### Requirement:
Convert every line of the material below into a Markdown table with two columns, Row and Text: Row numbers the lines in order, and Text holds each line. Leave out blank lines.

### Available records:
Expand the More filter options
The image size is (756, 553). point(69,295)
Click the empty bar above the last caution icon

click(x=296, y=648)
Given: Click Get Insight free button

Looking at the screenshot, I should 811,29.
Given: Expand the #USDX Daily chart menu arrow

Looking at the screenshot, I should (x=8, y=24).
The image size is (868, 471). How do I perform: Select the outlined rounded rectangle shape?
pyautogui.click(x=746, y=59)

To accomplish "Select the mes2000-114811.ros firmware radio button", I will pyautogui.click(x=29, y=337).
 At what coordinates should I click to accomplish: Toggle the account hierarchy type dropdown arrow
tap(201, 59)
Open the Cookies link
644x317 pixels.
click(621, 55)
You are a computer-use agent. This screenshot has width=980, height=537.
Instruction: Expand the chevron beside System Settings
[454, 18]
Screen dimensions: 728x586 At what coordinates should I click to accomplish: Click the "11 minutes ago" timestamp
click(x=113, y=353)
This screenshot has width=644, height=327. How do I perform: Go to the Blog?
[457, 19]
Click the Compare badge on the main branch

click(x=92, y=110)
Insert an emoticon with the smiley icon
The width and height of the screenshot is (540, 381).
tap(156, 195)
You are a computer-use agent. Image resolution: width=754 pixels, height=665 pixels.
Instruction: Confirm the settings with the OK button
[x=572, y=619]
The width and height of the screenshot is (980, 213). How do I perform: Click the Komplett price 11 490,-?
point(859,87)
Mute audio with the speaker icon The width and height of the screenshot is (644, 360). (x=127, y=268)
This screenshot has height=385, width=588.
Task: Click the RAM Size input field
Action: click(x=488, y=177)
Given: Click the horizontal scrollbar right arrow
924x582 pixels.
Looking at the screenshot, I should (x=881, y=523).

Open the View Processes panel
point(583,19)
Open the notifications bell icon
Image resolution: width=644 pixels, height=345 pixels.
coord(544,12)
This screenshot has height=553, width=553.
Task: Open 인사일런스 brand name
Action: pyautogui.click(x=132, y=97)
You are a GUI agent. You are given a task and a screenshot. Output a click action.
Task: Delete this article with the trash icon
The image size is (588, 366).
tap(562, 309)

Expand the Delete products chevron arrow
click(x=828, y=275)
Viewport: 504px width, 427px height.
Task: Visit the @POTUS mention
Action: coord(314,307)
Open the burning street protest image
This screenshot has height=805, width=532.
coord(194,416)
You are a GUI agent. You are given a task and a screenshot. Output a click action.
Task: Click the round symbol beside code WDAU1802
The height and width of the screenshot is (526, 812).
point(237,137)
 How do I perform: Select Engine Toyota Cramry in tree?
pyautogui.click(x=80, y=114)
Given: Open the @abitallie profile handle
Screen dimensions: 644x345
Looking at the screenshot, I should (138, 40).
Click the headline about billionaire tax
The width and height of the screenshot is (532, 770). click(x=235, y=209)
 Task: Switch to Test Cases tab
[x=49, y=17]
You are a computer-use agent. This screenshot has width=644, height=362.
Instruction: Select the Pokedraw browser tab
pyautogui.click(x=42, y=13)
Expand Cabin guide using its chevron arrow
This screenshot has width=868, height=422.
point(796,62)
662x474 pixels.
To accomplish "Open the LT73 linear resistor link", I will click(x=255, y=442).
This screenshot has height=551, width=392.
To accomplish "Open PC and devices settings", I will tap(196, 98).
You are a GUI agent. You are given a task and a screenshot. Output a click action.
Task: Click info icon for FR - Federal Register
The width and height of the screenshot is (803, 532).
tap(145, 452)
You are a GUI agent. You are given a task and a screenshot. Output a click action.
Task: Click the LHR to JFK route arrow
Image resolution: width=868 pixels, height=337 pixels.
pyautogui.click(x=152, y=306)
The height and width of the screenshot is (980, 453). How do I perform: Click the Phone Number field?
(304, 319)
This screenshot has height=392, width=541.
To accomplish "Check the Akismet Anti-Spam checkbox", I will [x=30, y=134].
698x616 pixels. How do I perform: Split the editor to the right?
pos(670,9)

### Output of the task:
| Row | Text |
|---|---|
| 1 | Expand the More filter options |
| 2 | The image size is (756, 553). point(69,295) |
| 3 | Click the empty bar above the last caution icon |
| 4 | click(x=296, y=648) |
| 5 | Given: Click Get Insight free button |
| 6 | Looking at the screenshot, I should 811,29. |
| 7 | Given: Expand the #USDX Daily chart menu arrow |
| 8 | Looking at the screenshot, I should (x=8, y=24). |
| 9 | The image size is (868, 471). How do I perform: Select the outlined rounded rectangle shape? |
| 10 | pyautogui.click(x=746, y=59) |
| 11 | To accomplish "Select the mes2000-114811.ros firmware radio button", I will pyautogui.click(x=29, y=337). |
| 12 |  At what coordinates should I click to accomplish: Toggle the account hierarchy type dropdown arrow |
| 13 | tap(201, 59) |
| 14 | Open the Cookies link |
| 15 | 644x317 pixels. |
| 16 | click(621, 55) |
| 17 | You are a computer-use agent. This screenshot has width=980, height=537. |
| 18 | Instruction: Expand the chevron beside System Settings |
| 19 | [454, 18] |
| 20 | Screen dimensions: 728x586 At what coordinates should I click to accomplish: Click the "11 minutes ago" timestamp |
| 21 | click(x=113, y=353) |
| 22 | This screenshot has width=644, height=327. How do I perform: Go to the Blog? |
| 23 | [457, 19] |
| 24 | Click the Compare badge on the main branch |
| 25 | click(x=92, y=110) |
| 26 | Insert an emoticon with the smiley icon |
| 27 | The width and height of the screenshot is (540, 381). |
| 28 | tap(156, 195) |
| 29 | You are a computer-use agent. Image resolution: width=754 pixels, height=665 pixels. |
| 30 | Instruction: Confirm the settings with the OK button |
| 31 | [x=572, y=619] |
| 32 | The width and height of the screenshot is (980, 213). How do I perform: Click the Komplett price 11 490,-? |
| 33 | point(859,87) |
| 34 | Mute audio with the speaker icon The width and height of the screenshot is (644, 360). (x=127, y=268) |
| 35 | This screenshot has height=385, width=588. |
| 36 | Task: Click the RAM Size input field |
| 37 | Action: click(x=488, y=177) |
| 38 | Given: Click the horizontal scrollbar right arrow |
| 39 | 924x582 pixels. |
| 40 | Looking at the screenshot, I should (x=881, y=523). |
| 41 | Open the View Processes panel |
| 42 | point(583,19) |
| 43 | Open the notifications bell icon |
| 44 | Image resolution: width=644 pixels, height=345 pixels. |
| 45 | coord(544,12) |
| 46 | This screenshot has height=553, width=553. |
| 47 | Task: Open 인사일런스 brand name |
| 48 | Action: pyautogui.click(x=132, y=97) |
| 49 | You are a GUI agent. You are given a task and a screenshot. Output a click action. |
| 50 | Task: Delete this article with the trash icon |
| 51 | The image size is (588, 366). |
| 52 | tap(562, 309) |
| 53 | Expand the Delete products chevron arrow |
| 54 | click(x=828, y=275) |
| 55 | Viewport: 504px width, 427px height. |
| 56 | Task: Visit the @POTUS mention |
| 57 | Action: coord(314,307) |
| 58 | Open the burning street protest image |
| 59 | This screenshot has height=805, width=532. |
| 60 | coord(194,416) |
| 61 | You are a GUI agent. You are given a task and a screenshot. Output a click action. |
| 62 | Task: Click the round symbol beside code WDAU1802 |
| 63 | The height and width of the screenshot is (526, 812). |
| 64 | point(237,137) |
| 65 |  How do I perform: Select Engine Toyota Cramry in tree? |
| 66 | pyautogui.click(x=80, y=114) |
| 67 | Given: Open the @abitallie profile handle |
| 68 | Screen dimensions: 644x345 |
| 69 | Looking at the screenshot, I should (138, 40). |
| 70 | Click the headline about billionaire tax |
| 71 | The width and height of the screenshot is (532, 770). click(x=235, y=209) |
| 72 |  Task: Switch to Test Cases tab |
| 73 | [x=49, y=17] |
| 74 | You are a computer-use agent. This screenshot has width=644, height=362. |
| 75 | Instruction: Select the Pokedraw browser tab |
| 76 | pyautogui.click(x=42, y=13) |
| 77 | Expand Cabin guide using its chevron arrow |
| 78 | This screenshot has width=868, height=422. |
| 79 | point(796,62) |
| 80 | 662x474 pixels. |
| 81 | To accomplish "Open the LT73 linear resistor link", I will click(x=255, y=442). |
| 82 | This screenshot has height=551, width=392. |
| 83 | To accomplish "Open PC and devices settings", I will tap(196, 98). |
| 84 | You are a GUI agent. You are given a task and a screenshot. Output a click action. |
| 85 | Task: Click info icon for FR - Federal Register |
| 86 | The width and height of the screenshot is (803, 532). |
| 87 | tap(145, 452) |
| 88 | You are a GUI agent. You are given a task and a screenshot. Output a click action. |
| 89 | Task: Click the LHR to JFK route arrow |
| 90 | Image resolution: width=868 pixels, height=337 pixels. |
| 91 | pyautogui.click(x=152, y=306) |
| 92 | The height and width of the screenshot is (980, 453). How do I perform: Click the Phone Number field? |
| 93 | (304, 319) |
| 94 | This screenshot has height=392, width=541. |
| 95 | To accomplish "Check the Akismet Anti-Spam checkbox", I will [x=30, y=134]. |
| 96 | 698x616 pixels. How do I perform: Split the editor to the right? |
| 97 | pos(670,9) |